I used to be a giant fan of Drizzt because I got the impression that he didn't just kill his enemies, but instead thought about morality and such; but it was hard to continue feeling that way when you realized actually Drizzt liked killing beings from the 'evil' races.
"Born evil" is a horrible Gygaxian legacy concept that should be driven entirely out of tabletop RPGs.
I reject it entirely in my own campaigns; sometimes cultures have tendencies toward alignments, but apart from colonialist expectations and the oppression of poverty pressed upon them, my players figured out pretty quick that the goblins, hobgoblins, orcs, gnolls, and ogres out in the fringes weren't just driven to precarity and desperation, but were also pitted against one another to keep them divided and weak.
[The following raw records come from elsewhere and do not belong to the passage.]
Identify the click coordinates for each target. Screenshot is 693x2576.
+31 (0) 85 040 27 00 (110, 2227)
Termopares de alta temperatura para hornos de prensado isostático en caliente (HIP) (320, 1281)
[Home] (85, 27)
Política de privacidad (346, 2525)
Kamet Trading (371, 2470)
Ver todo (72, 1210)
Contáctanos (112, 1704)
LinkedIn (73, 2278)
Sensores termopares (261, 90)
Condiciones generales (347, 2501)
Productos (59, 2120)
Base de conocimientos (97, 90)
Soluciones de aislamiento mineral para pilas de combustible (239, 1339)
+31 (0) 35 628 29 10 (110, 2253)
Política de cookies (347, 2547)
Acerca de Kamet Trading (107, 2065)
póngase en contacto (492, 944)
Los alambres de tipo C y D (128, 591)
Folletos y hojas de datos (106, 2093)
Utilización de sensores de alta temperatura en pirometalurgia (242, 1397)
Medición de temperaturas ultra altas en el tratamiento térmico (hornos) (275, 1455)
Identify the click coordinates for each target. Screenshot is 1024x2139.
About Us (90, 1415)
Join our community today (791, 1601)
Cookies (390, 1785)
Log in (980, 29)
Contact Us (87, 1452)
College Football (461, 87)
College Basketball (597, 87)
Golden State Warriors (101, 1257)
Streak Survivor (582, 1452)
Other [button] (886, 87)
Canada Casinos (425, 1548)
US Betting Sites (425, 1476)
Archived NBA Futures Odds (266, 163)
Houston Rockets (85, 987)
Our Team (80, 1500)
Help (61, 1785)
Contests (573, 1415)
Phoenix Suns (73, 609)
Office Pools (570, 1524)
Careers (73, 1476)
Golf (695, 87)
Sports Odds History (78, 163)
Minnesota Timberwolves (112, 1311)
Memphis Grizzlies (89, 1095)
I was so. Fucking. Proud. Of my party coming not as slayers of them, not even as "saviors," but as intermediaries that got the tribal leaders to begin to agree who their real enemies were and joined the native people's vanguard to help drive the governor and his trading company right off of the island. They made lasting friends that helped them out much later in the campaign as a show of solidarity. :mao-clap:
A little trick I do to keep the D&D "treasure table" vibes going without making it all about looting "evil" people's homes and temples and the like is that they received gifts from the people they helped out of gratitude. It worked great; no one minded. :sicko-wholesome:
I'm a terrible DM but I also don't do the whole 'evil races' thing either when I do actually DM; the only such beings when it does occur being fiendish beings who come from hell or the abyss, or the undead (except for one 'undead' lich who only became a (plant based) lich because he feared death greatly).
I remember reading a forum post by Gygax (so relatively recent post, as in within the last twenty years) where he justified the killing of the children of evil races saying that a certain general's observation of 'nits make lice' (in reference to the general pushing his troops to kill the women and children of native Americans) was an observable fact.
Gygax and his chud writings are one of the primary reasons I outright reject "The Thermian Argument" when it comes to how things must be just because that was how the fiction (emphasis: FICTION) was written previously. I don't just apply it to D&D, but D&D is certainly where I actively reject it in my own campaigns.
I've had to deal with some Thermian Argumenters in the past, online but also occasionally in person, saying that anything in the lore or the story's narration that has horrid ideology and/or political messaging in a piece of fiction isn't necessarily "condoning" it, yet it can not be changed or rewritten or retconned because that was how the fiction was already written. Fuck that.